What common mistakes do companies make when it comes to regulatory strategy?
One mistake I see is when companies are too risk averse. By that I mean that they implement regulator feedback exactly beyond their better judgment. While regulators come at things from their specific standpoint, many times companies have a good justification for what they are doing and need to take the time to clearly articulate it and defend it. Sometimes companies are so risk averse that they don’t push back on conservative regulatory strategies or don’t pursue novel regulatory pathways. Or sometimes they make sure that when they submit their protocol, everything comes back approved by regulators. That is not actually a good thing. If regulators agree with every aspect, it may mean we haven’t pursued something novel that could ultimately lead to faster approvals to get good drugs to patients faster.
On the other hand, you see companies who continue to argue and push back on requests for critical changes requested by FDA or EMA to the point where it comes off as tone deaf and can damage the companies’ relationships with and trust from regulators.
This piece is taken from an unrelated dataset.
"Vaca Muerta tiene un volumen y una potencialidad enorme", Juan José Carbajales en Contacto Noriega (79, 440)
How can CMOs best partner with their regulatory colleagues?
It is very important for CMOs and their regulatory teams to be able to challenge one another. A pure hierarchy doesn’t work because we all come at these issues from different perspectives. Even amongst regulators there are different functional expertises represented. Creating an environment where we can challenge each other sets us up to succeed because we will then be more likely to anticipate and, at times, proactively address potential challenges from regulators.